I had a few criticisms of the book as I was reading drafts, but almost all of them were addressed before the final revision. For the sake of completeness, I'll tell you what they were. Some of the chapters ran on a bit long, but these have been split up into manageable pieces. The Optimization chapter is a bit of a doozie, and used to be at the very beginning, but the reader can now "warm up" with some easier chapters on clustering and simple Bayesian techniques. The Regression chapter originally didn't discuss Receiver Operating Characteristic curves, which are important for evaluating predictive models visually, but now ROC curves are abundant.
Only one real criticism from me remains: I would have liked to see more on quantile regression, which is only mentioned in passing. It's a great technique for dealing with outlier-heavy data. The book by Koenker has good but highly mathematical coverage, and I would have loved to see this subject given the Foreman treatment. But, you can't have everything, and I suppose John needs to leave some material for Data Smart 2: The Spreadsheet of Doom.
In sum, Data Smart is a well-written and engaging guide to getting new insights from data using familiar tools. The techniques aren't really cutting-edge -- in fact, most have been around for decades -- but to my knowledge this is the first time they've been presented in a way that Excel-slinging business analysts can apply the methods without needing her own team of operations researchers and data scientists. If you're not sure whether the book's sophistication is on par with your own skills, you can download a complete sample chapter (as well as example spreadsheets) from the author's website.

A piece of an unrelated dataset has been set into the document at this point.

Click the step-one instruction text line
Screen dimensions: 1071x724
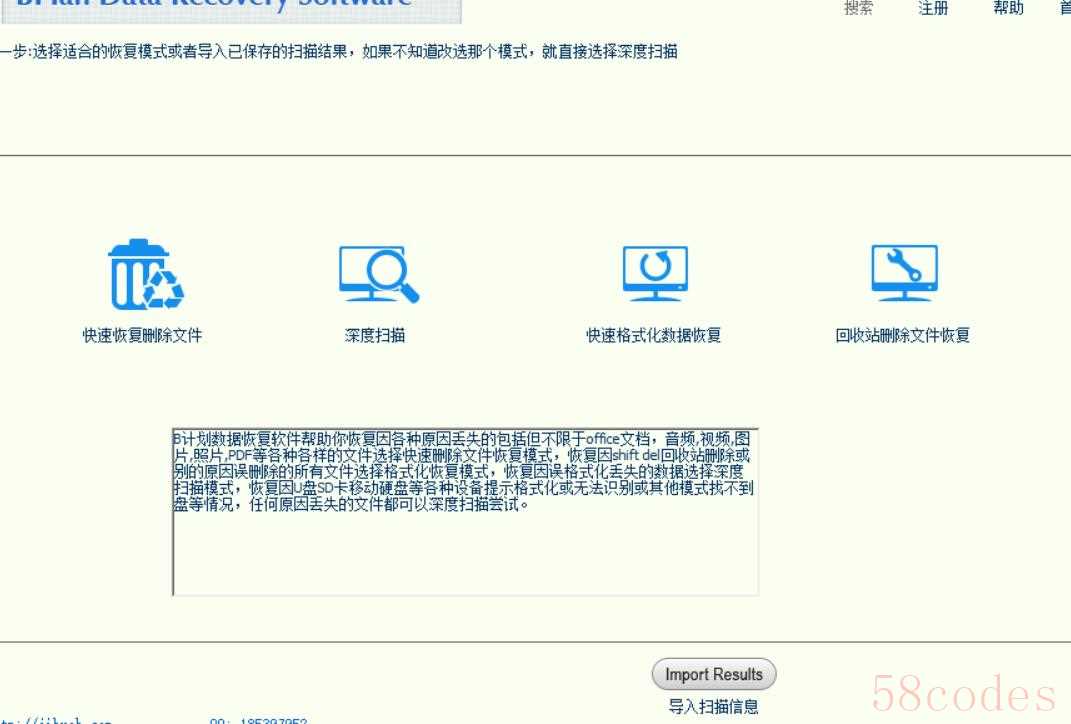pos(338,52)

One last thing: unlike many books with a technical bent, the prose is engaging and extremely clear. I think this can be traced to John's childhood. When John misbehaved, his father (who is a professor of English) would punish John by forcing him to read a novel by Charles Dickens. Minor infractions resulted in A Christmas Carol being meted out, and when he was really bad he had to read Great Expectations. This is a true story which you should ask John about if you see him at a book-signing event.